WRITTEN PROBLEM:
Reproduce verbatim the portion of the essay below on Christian opposition to gay marriage, from "Some day, in" up to and including "to us either.".

--- START OF SUPPLIED PASSAGE ---

It just feels unChristian, doesn’t it?

I realize I’m bias. I realize that since I’m a straight-ally, and in full support of human equality when it comes to the rights people ought to have regardless of their sexual orientation, that my opinion on whether the above posture is “Christian” or not is going to be slanted. My version of Christianity, in my mind, takes after its figurehead: Jesus. And Jesus, as best as I understand him, was concerned about things like love, justice and unity. Not so much concerned with fighting to oppress the already oppressed. And certainly not concerned with a persons sexual orientation.

Nonetheless, when people who profess to also follow Jesus actively fight and campaign to continually keep gay and lesbian couples as second-class it makes me question their fundamental understanding of Jesus’ message, his Way, and his Kingdom.

Part of me can kinda-sorta understand a Christian’s commitment to what they view as the only acceptable form of marriage, and how that leads them to actively support movements to protect that belief. I don’t agree with them, but I respect their actions as coming from their convictions. But at some point, on some level, to just continue and continue to fight and campaign and appeal and argue, it just feels mean. I realize this sounds contradictory, and I’m okay with that. But to me there is a difference.

What am I proposing, then? I’m not entirely sure. I suppose it’s silly to say, “if at first you don’t succeed, then happily give up and go home.”

It’s just the immediate sense that I get from reading people’s response. The instant state of, “quick, assemble the crew, the enemy has gained some ground and we need to respond immediately!” I guess there’s just something innate to that that rubs me the wrong way, and feels less “Christian.” Less “Jesus-y.”  (Although, to be fair, I think opposing gay-marriage in the first place is not Jesus-y).

Some day, in the (hopefully near?) future, arguments like this will be behind us. We’ll reminisce about these days with a strange sense of, “wait, why did our country not let gay people marry?” in similar ways that we now reminisce about the days when blacks and whites had to drink from different fountains. That doesn’t make any sense to us now. And one day this won’t make sense to us either.

In the meantime, if you find yourself to be one of the millions of followers of Jesus who don’t think gay people should be allowed the same basic right as you, then I ask you to hold that conviction kindly. Handle it with love. If your sense of “what’s right” is so strong that you just have to fight gay-marriage, then please do it with grace and humility. Don’t immediately rush to kick the man again who just started stumbling to his feet.

I guess that’s what the above movements feel like to me.

10 Responses to “Opposing the Already Oppressed”

--- END OF SUPPLIED PASSAGE ---
--- START OF DATA BLOCK ---

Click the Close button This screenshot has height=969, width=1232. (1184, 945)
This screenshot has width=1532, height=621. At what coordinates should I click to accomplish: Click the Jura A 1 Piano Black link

--- END OF DATA BLOCK ---

FULL ANSWER:
Some day, in the (hopefully near?) future, arguments like this will be behind us. We’ll reminisce about these days with a strange sense of, “wait, why did our country not let gay people marry?” in similar ways that we now reminisce about the days when blacks and whites had to drink from different fountains. That doesn’t make any sense to us now. And one day this won’t make sense to us either.